**Directions for this task:** Write out again, please, the records below from the first line to the line holding "Task: Click the 'Hoe", inclusive, and nothing else.

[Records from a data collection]
○ ○ ○ ○ ○ ○ ○

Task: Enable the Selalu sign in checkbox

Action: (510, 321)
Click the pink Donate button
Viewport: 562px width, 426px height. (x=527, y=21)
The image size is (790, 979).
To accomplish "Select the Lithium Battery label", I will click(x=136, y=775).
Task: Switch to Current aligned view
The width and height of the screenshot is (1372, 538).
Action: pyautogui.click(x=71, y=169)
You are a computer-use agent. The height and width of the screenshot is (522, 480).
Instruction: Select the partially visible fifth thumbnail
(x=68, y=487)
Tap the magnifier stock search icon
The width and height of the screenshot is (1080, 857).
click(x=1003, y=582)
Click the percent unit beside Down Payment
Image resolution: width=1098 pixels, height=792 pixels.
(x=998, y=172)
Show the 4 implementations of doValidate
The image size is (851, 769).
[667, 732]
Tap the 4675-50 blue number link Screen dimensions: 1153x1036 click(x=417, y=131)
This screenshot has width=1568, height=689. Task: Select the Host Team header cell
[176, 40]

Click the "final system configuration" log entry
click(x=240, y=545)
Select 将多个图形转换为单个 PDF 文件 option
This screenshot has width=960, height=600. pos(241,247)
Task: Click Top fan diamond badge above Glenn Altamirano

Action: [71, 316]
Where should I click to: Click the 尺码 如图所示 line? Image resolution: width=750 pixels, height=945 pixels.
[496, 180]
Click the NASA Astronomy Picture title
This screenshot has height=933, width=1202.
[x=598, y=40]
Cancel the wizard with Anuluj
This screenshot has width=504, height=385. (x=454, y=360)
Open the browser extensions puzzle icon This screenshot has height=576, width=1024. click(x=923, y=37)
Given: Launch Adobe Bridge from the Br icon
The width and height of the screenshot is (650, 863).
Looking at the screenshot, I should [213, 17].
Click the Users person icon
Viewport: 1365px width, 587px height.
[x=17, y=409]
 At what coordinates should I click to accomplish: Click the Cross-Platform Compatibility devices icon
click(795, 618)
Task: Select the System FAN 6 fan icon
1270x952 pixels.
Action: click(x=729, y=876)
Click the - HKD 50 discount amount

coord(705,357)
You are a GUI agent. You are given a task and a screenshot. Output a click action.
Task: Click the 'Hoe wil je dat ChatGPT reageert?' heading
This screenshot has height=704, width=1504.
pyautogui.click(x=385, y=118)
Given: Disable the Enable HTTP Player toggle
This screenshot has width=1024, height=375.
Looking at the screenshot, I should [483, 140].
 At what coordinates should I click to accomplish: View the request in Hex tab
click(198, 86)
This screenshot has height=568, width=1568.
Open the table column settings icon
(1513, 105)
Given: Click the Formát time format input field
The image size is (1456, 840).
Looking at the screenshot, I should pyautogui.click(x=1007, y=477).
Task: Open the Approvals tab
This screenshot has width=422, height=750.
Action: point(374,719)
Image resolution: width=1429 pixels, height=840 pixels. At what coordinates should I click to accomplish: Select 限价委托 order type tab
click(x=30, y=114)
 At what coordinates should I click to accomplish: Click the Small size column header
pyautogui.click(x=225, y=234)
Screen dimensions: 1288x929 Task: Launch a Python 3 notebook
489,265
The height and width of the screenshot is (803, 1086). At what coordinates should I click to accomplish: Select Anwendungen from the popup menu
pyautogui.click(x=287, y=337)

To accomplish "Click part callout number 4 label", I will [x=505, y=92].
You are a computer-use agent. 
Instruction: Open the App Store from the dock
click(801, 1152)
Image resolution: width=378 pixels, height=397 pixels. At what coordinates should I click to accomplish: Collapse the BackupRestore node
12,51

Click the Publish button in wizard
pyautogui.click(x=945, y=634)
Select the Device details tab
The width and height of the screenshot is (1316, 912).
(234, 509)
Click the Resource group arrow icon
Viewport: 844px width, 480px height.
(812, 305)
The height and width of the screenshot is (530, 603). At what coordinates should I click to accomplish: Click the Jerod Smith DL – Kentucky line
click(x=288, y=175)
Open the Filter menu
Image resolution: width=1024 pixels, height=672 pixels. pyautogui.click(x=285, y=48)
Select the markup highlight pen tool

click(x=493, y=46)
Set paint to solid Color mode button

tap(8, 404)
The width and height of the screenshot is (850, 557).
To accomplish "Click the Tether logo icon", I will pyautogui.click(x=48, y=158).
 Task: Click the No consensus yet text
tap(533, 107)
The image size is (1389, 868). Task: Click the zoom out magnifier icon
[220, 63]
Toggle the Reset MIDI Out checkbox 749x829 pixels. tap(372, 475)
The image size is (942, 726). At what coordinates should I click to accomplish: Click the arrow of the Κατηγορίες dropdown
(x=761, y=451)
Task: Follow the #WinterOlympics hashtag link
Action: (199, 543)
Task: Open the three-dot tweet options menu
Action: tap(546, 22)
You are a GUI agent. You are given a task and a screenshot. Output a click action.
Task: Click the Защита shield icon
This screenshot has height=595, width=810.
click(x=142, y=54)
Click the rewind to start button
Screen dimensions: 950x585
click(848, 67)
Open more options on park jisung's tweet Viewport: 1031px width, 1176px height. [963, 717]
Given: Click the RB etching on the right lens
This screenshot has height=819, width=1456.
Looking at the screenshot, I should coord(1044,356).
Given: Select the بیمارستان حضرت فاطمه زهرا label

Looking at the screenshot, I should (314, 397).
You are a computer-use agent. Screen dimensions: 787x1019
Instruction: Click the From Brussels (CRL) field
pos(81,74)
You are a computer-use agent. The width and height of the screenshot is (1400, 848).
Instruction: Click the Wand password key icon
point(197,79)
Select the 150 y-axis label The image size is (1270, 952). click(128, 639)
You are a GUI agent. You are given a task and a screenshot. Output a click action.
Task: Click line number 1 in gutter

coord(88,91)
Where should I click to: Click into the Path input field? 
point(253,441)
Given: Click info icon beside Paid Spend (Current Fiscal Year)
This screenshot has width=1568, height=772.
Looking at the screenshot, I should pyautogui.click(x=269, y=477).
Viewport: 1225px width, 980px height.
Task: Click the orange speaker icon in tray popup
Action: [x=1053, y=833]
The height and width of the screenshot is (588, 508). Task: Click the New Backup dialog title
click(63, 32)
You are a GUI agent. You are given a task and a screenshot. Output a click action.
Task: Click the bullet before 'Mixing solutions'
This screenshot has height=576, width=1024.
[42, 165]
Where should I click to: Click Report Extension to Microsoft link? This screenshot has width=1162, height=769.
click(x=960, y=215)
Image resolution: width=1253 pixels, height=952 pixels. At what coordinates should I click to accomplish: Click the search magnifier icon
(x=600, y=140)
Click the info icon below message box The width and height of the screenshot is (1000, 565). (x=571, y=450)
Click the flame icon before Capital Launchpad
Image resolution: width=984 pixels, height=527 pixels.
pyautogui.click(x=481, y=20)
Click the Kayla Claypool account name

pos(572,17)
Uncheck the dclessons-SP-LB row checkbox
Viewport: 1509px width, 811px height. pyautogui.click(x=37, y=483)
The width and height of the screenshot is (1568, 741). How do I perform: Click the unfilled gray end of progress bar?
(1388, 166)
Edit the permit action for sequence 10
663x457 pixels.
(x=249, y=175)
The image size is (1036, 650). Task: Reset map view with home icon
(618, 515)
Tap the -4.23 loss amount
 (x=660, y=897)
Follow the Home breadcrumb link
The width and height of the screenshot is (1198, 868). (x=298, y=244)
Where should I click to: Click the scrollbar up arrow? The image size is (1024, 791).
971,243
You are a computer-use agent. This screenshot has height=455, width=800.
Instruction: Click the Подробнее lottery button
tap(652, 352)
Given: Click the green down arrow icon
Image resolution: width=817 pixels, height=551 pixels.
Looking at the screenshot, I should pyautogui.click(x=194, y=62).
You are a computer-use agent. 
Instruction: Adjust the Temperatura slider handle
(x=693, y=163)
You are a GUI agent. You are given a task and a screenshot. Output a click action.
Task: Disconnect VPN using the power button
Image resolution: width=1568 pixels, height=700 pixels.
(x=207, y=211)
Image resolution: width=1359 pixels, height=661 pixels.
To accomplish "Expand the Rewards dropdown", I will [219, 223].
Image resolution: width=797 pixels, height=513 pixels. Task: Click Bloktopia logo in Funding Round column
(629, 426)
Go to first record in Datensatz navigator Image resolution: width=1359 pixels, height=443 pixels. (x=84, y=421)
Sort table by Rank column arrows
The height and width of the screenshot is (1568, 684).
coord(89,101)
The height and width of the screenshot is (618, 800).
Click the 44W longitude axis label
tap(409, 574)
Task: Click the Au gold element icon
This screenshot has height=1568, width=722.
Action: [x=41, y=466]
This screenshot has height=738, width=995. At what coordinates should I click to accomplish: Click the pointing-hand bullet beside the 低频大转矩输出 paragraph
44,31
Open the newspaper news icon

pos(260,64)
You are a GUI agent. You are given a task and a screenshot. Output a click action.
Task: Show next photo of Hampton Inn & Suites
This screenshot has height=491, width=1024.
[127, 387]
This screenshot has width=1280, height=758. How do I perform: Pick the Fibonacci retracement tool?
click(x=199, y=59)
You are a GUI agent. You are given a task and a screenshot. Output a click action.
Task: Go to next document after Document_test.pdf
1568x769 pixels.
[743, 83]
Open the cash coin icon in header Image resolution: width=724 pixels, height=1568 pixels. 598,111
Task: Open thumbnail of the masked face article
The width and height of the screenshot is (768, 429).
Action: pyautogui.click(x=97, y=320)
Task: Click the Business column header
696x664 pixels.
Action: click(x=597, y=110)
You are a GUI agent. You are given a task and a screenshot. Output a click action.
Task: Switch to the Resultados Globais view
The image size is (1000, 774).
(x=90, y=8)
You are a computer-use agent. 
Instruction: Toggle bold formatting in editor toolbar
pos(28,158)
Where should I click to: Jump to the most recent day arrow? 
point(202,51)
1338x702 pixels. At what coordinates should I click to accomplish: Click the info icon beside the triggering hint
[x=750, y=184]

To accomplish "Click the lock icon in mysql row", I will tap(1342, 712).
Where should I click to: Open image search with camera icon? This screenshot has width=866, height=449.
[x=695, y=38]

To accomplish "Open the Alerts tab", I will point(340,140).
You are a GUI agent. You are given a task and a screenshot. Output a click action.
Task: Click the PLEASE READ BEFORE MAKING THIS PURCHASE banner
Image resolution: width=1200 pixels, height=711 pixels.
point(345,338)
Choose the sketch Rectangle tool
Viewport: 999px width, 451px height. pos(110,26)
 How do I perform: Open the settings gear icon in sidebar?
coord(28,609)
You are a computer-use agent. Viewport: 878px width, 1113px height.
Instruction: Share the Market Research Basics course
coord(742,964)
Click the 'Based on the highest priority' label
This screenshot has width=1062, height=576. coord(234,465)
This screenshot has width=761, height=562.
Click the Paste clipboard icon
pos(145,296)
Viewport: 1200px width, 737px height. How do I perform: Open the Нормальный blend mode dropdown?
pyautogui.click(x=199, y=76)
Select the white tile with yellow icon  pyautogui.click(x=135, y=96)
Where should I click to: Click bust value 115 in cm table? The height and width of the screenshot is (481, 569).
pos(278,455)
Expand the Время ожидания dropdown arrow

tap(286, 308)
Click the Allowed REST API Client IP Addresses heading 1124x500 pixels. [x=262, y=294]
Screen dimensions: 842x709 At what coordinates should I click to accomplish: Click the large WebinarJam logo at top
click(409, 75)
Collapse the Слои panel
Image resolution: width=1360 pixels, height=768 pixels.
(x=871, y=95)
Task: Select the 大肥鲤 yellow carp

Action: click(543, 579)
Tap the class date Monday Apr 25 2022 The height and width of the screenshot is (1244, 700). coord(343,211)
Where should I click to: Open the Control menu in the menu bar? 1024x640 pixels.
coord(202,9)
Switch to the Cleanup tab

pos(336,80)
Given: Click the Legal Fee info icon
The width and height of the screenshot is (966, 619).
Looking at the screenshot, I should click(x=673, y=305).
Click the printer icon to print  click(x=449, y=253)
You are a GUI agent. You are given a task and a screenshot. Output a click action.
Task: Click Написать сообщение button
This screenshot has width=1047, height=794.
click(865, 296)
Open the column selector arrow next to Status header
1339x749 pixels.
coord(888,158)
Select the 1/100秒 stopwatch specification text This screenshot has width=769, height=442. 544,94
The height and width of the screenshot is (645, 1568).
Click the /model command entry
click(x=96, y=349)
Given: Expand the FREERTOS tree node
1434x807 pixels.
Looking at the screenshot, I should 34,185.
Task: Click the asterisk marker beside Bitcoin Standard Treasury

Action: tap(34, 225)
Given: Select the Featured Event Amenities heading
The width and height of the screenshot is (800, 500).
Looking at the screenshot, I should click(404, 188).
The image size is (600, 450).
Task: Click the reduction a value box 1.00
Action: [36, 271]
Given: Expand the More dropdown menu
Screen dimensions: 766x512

○ ○ ○ ○ ○ ○ ○

**Reply:**
Task: Enable the Selalu sign in checkbox

Action: (510, 321)
Click the pink Donate button
Viewport: 562px width, 426px height. (x=527, y=21)
The image size is (790, 979).
To accomplish "Select the Lithium Battery label", I will click(x=136, y=775).
Task: Switch to Current aligned view
The width and height of the screenshot is (1372, 538).
Action: pyautogui.click(x=71, y=169)
You are a computer-use agent. The height and width of the screenshot is (522, 480).
Instruction: Select the partially visible fifth thumbnail
(x=68, y=487)
Tap the magnifier stock search icon
The width and height of the screenshot is (1080, 857).
click(x=1003, y=582)
Click the percent unit beside Down Payment
Image resolution: width=1098 pixels, height=792 pixels.
(x=998, y=172)
Show the 4 implementations of doValidate
The image size is (851, 769).
[667, 732]
Tap the 4675-50 blue number link Screen dimensions: 1153x1036 click(x=417, y=131)
This screenshot has width=1568, height=689. Task: Select the Host Team header cell
[176, 40]

Click the "final system configuration" log entry
click(x=240, y=545)
Select 将多个图形转换为单个 PDF 文件 option
This screenshot has width=960, height=600. pos(241,247)
Task: Click Top fan diamond badge above Glenn Altamirano

Action: [71, 316]
Where should I click to: Click the 尺码 如图所示 line? Image resolution: width=750 pixels, height=945 pixels.
[496, 180]
Click the NASA Astronomy Picture title
This screenshot has height=933, width=1202.
[x=598, y=40]
Cancel the wizard with Anuluj
This screenshot has width=504, height=385. (x=454, y=360)
Open the browser extensions puzzle icon This screenshot has height=576, width=1024. click(x=923, y=37)
Given: Launch Adobe Bridge from the Br icon
The width and height of the screenshot is (650, 863).
Looking at the screenshot, I should [213, 17].
Click the Users person icon
Viewport: 1365px width, 587px height.
[x=17, y=409]
 At what coordinates should I click to accomplish: Click the Cross-Platform Compatibility devices icon
click(795, 618)
Task: Select the System FAN 6 fan icon
1270x952 pixels.
Action: click(x=729, y=876)
Click the - HKD 50 discount amount

coord(705,357)
You are a GUI agent. You are given a task and a screenshot. Output a click action.
Task: Click the 'Hoe wil je dat ChatGPT reageert?' heading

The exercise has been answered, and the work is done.